__Task requirements__:
If a record contains an image, leave the image out and repeat everything else exactly.

__Given data__:
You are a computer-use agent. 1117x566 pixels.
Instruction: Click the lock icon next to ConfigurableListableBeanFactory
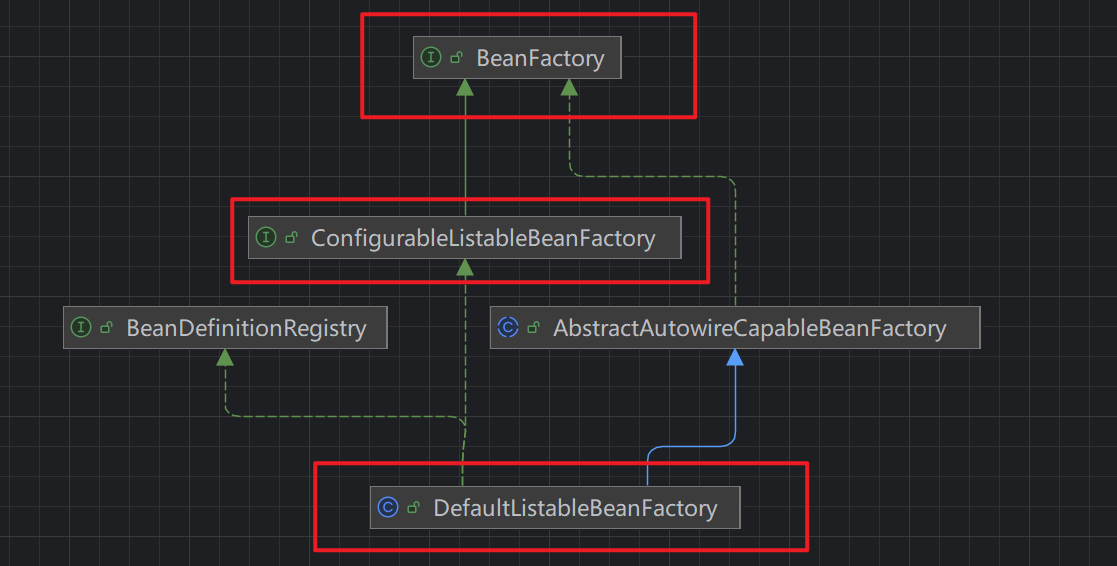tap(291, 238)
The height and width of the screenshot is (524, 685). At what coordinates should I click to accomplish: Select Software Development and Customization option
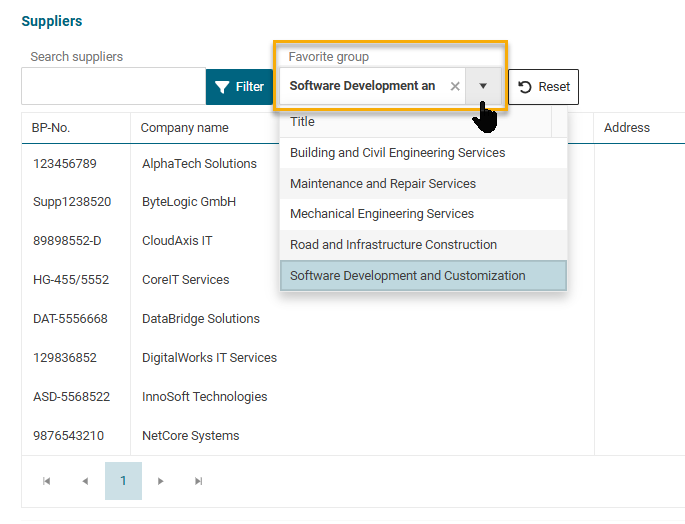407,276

__Final answer__:
You are a computer-use agent. 1117x566 pixels.
Instruction: Click the lock icon next to ConfigurableListableBeanFactory
tap(291, 238)
The height and width of the screenshot is (524, 685). At what coordinates should I click to accomplish: Select Software Development and Customization option
407,276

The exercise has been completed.